It is a truism of political life that big money is like water, finding its
way through the tightest cracks in the system. As our recent history has
amply demonstrated, uncontrolled political spending dampens open discourse,
dilutes the terms of debate, and ultimately drowns the voices of ordinary
citizens in manufactured consensus. (Remember Harry and Louise?)
Controlling the distorting influence of big money is an endless task for a
democracy, and requires an relentless vigilance on the part of the
electorate, as well as endless resourcefulness in our regulatory systems.
Merely a decade after our last round of campaign finance reform, a deluge
of so-called 'soft money' has swamped the levee beyond recognition.

In a campaign system where the media-buy has replaced the town meeting, the
electoral ante has risen exponentially, diverting the time and talent of
our legislators away from the public's business. The manic pursuit of
campaign funds among elected officials has been vividly and accurately
described as druglike in its obsessiveness. In such a system, the bad
drives out the good with relentless efficacy. The Huffingtons and Perots
have demonstrated how easy our system has made it for electoral races to
devolve into shopping opportunities for understimulated tycoons. Among
incumbents, the fundraising practices of Gramm, D'Amato et al have come to
define campaign momentum principally as a contest of shamelessness. In
response, too many of our most principled incumbents simply walk, and an
unknowable number of talented, well-qualified potential candidates
reasonably decline to participate in the debacle.
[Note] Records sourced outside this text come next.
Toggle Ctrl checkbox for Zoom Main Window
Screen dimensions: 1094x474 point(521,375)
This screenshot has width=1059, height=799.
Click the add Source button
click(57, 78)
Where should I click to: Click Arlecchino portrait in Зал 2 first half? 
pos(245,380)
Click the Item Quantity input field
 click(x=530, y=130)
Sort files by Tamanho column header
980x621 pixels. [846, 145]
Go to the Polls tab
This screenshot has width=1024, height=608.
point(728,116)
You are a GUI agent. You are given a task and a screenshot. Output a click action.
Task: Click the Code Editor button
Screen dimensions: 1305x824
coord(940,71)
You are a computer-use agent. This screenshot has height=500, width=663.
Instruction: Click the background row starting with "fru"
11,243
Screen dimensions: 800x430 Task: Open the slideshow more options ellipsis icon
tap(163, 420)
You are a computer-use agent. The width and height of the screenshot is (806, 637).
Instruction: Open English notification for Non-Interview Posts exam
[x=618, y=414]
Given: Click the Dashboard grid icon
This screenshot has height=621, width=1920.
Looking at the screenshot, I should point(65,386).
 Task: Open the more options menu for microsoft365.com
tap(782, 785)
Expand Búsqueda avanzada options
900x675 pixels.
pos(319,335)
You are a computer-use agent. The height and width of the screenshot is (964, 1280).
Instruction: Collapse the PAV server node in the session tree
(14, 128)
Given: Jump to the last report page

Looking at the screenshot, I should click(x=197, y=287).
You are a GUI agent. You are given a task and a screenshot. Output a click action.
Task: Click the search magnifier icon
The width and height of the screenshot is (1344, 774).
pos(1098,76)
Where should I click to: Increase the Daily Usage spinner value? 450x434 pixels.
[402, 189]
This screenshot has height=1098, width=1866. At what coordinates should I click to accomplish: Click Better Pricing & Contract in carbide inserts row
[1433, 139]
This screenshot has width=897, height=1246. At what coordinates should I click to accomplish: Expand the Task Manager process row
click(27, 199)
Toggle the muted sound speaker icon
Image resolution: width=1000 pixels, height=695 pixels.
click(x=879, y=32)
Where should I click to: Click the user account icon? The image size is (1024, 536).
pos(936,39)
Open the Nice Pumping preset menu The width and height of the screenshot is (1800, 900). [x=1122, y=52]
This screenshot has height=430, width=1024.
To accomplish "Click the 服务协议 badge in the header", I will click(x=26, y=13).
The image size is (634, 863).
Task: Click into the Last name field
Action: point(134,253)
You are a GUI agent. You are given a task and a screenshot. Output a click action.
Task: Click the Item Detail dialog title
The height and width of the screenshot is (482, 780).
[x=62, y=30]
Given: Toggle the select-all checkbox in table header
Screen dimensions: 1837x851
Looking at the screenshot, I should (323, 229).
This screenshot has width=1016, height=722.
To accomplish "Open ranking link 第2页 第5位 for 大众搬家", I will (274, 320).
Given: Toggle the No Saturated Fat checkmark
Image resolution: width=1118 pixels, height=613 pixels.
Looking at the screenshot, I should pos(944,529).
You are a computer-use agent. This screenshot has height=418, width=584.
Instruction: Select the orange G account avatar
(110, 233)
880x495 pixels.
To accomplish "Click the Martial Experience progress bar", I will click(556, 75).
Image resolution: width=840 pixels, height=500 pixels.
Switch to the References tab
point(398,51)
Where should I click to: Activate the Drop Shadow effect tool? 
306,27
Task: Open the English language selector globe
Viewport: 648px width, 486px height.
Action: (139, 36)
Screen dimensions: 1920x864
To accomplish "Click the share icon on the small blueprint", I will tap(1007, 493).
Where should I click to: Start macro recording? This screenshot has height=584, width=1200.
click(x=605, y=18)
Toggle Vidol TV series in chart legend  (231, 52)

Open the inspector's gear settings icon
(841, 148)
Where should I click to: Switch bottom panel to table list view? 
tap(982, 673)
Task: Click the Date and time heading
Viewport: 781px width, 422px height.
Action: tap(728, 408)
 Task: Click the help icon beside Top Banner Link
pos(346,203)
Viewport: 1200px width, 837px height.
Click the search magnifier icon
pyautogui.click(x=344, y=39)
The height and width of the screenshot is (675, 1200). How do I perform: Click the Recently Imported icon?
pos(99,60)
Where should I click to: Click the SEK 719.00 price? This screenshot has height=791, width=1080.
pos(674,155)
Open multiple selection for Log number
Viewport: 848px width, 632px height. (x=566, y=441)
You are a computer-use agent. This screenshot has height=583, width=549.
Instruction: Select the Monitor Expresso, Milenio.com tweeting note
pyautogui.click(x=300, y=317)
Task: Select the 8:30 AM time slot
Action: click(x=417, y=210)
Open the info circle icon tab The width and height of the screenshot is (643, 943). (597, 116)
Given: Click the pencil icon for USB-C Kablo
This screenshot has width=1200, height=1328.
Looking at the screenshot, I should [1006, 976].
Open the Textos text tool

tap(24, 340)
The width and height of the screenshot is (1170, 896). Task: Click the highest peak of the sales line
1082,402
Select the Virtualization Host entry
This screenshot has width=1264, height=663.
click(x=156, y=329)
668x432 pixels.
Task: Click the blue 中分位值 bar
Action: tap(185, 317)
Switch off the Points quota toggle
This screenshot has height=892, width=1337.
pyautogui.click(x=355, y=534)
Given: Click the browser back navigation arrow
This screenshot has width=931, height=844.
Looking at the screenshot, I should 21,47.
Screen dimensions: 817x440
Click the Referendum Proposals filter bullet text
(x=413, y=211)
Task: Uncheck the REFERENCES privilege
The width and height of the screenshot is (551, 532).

Is this news? Of course not. And the solutions aren't exactly rocket
science, either. Strict spending and contribution limits, the curbing of
soft money, free public service airtime to candidates: all are
long-proposed measures that would help bring the system back under control.
All of which begs some questions, the answers for which seem to be hidden
in plain sight. If the supporters of the 'Contract With America' are so
adamant about returning the process to the people, why has campaign finance
reform of any kind been so conspicuously absent from their platform? Could
it be that the well-vested interests of the status quo prefer that populist
activists focus their attention on the electoral players, rather than the
system itself? And before term-limits fans dig in for a long and fruitless
constitutional amendment campaign, let them consider. Are they going to
keep swinging at the pitch, or are they ready to step up and aim for the
ball?

Joe Vinikow, Seattle
joev@halcyon.com



[=] © 1995 Peter Langston []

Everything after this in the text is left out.